Reinforcement Learning with Verifiable Rewards (RLVR) has improved the reasoning abilities of Large Language Models (LLMs) by using rule-based binary feedback. However, current RLVR methods typically assign the same reward to every token. This coarse-grained feedback hampers precise credit assignment, making it hard for models to identify which reasoning steps lead to success or failure, and often results in suboptimal policies. Methods like PPO provide credit assignment by value estimation, but yield inaccurate and unverifiable signals due to limited sampling. On the other hand, methods using Process Reward Models can provide step-wise rewards but suffer from several key limitations: they require high-quality process supervision labels, the feedback is unreliable due to probabilistic reward modeling, and their application in online reinforcement learning (RL) is time-consuming. To overcome these limitations, we introduce a simple but efficient method-Credit Assignment Policy Optimization (CAPO). Instead of training auxiliary models, CAPO directly leverages an off-the-shelf, general-purpose LLM as a Generative Process Reward Model (LLM-as-GenPRM) to generate all step-wise critique by one pass only based on the correctness of the step itself, providing deterministic token-level credits to refine the tokens that were originally assigned identical rule-based rewards. To further enhance the accuracy and robustness, we employ voting mechanisms that scale with the number of generated critiques. Extensive experiments on various backbones like Llama and Qwen models show that CAPO consistently outperforms supervised learning-based and RL-based fine-tuning methods across four challenging mathematical benchmarks and three out-of-domain benchmarks.
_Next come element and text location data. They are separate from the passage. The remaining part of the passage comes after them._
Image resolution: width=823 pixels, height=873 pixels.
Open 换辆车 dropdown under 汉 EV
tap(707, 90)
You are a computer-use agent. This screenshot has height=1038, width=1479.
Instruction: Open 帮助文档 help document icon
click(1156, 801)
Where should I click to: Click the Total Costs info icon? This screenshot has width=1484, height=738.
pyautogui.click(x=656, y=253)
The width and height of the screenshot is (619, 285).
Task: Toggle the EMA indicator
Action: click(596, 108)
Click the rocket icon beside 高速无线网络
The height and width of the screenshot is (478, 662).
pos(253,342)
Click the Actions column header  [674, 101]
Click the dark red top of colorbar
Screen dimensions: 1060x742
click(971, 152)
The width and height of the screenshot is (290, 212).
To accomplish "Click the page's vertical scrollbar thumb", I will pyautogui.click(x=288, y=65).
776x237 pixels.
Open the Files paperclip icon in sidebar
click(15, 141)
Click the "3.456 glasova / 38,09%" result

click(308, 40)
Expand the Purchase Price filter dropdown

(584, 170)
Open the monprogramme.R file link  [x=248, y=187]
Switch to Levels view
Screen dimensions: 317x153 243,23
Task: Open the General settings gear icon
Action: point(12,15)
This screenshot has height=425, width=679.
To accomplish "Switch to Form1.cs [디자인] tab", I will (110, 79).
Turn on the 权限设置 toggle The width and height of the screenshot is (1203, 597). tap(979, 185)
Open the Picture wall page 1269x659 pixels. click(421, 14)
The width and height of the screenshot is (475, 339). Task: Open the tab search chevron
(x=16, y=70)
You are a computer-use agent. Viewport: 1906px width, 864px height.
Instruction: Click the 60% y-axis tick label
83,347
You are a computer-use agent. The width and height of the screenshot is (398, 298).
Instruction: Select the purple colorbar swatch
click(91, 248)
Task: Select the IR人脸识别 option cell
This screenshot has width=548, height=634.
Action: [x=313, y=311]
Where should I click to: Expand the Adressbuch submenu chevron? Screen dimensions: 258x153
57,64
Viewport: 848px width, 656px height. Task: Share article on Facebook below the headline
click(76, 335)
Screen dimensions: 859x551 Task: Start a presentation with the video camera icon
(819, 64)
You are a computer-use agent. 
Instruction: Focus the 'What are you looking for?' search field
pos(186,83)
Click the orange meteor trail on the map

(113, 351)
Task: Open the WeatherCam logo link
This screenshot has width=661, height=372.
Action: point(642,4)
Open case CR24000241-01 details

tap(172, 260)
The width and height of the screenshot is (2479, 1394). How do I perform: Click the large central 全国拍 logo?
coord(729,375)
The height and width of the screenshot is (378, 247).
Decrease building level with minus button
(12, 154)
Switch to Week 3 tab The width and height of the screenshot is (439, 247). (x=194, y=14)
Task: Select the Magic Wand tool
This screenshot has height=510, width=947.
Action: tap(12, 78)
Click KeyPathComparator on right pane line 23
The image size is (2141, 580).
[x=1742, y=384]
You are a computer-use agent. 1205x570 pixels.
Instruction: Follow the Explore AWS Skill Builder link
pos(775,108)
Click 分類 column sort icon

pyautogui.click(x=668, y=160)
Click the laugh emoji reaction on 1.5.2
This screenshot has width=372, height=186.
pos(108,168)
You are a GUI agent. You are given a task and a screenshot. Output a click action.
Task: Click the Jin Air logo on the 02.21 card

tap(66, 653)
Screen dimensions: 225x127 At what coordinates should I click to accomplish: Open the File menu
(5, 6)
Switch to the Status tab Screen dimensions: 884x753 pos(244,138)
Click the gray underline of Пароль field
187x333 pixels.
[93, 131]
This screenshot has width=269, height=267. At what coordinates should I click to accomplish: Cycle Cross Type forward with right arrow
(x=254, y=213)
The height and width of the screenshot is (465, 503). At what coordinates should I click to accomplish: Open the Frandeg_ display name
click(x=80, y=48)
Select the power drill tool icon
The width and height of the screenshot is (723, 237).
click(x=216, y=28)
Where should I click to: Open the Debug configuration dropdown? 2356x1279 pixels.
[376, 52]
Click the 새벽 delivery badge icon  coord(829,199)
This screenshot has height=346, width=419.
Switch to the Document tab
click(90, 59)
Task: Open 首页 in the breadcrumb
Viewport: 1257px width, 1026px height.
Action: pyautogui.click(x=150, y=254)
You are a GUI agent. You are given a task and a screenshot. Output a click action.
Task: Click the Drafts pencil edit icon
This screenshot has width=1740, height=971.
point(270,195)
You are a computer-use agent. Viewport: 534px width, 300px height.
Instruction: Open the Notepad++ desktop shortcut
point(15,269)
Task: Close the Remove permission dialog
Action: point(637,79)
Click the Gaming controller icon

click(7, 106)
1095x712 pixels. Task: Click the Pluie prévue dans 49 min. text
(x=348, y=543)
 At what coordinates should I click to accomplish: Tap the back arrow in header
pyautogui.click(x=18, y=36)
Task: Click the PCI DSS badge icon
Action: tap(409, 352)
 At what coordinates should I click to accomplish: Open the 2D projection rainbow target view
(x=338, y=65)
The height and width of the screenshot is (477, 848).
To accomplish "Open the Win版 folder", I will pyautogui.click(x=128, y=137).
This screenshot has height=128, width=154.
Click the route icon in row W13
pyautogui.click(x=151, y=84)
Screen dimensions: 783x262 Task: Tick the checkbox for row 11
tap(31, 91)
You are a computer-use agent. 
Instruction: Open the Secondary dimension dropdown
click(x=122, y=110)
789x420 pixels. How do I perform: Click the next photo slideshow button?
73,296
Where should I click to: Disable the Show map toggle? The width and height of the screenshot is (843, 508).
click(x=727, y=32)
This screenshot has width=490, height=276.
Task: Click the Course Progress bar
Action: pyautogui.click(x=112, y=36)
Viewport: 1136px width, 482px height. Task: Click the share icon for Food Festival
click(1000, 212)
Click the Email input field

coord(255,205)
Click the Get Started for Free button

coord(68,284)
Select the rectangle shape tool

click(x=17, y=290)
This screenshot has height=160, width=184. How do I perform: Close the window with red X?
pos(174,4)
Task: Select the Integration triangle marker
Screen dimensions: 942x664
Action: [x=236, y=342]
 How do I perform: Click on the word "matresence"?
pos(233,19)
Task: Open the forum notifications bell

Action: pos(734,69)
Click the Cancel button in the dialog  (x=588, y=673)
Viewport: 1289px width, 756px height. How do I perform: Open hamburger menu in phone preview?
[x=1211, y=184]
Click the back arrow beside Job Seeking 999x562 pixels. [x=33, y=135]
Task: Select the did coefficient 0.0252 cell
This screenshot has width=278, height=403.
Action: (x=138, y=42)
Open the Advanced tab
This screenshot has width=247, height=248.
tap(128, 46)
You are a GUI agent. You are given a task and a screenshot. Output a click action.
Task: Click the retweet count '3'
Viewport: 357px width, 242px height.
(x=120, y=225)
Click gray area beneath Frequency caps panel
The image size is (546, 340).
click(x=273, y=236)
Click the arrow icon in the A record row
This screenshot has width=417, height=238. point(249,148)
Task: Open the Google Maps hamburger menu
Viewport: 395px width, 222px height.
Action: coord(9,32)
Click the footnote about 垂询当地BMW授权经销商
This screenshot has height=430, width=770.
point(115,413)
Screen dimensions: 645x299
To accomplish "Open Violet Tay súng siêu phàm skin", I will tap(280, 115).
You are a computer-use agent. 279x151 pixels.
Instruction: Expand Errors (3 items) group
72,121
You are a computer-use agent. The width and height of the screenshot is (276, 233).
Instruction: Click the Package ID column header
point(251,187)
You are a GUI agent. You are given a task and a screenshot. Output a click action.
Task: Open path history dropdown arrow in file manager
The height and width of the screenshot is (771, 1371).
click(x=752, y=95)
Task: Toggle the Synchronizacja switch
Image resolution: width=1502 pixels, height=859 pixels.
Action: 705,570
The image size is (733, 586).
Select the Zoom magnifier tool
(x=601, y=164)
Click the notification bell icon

Further analysis shows that CAPO can help the model to foster the learning of correct reasoning pathways leading to correct answers.

Paper Structure

This paper contains 38 sections, 43 equations, 5 figures, 12 tables.

Figures (5)

  • Figure 1: Addressing the coarse credit assignment problem with CAPO. (a) A schematic illustrating the core limitation of RLVR, where a single final reward fails to provide granular feedback for the reasoning process. (b) The training dynamics of our CAPO, on Qwen2.5-7B, demonstrating effective learning where increased exploration (longer responses) correlates with higher final accuracy.
  • Figure 2: An overview of our method Credit Assignment Policy Optimization (CAPO). We utilize a LLM as a GenPRM to identify all incorrect steps within a model's generated rollout in a single pass. During credit assignment, we then suppress these erroneous steps, which prevents the correct portions of the sequence from being unfairly penalized, enabling the model to learn correct reasoning pathways. We denote $W_\mathrm{whole}$ and $W_\mathrm{process}$ as C and P for short.
  • Figure 3: Performance analysis of CAPO with a varying number of critiques ($N \in \{2, 4, 8\}$) generated by LLM-as-GenPRM on Qwen2.5-1.5B CAPO-Intersection. (a) Performance trend on the math dataset. (b) Detailed performance on OOD benchmarks.
  • Figure 4: Training dynamics of CAPO (C=2,P=5) on Qwen2.5-1.5B. The figure plots the accuracy, response length, and mean per-token reward over training steps.
  • Figure 5: Effect of the number of samples generated by GenORM on GRPO Performance. The plot illustrates the performance of GRPO when using a varying number of samples, $N \in \{2, 4, 8\}$ from the GenORM. Increasing the sample size $N$ leads to unstable performance increase and the performance increase is relatively small compared to using LLM-as-GenRRM in CAPO.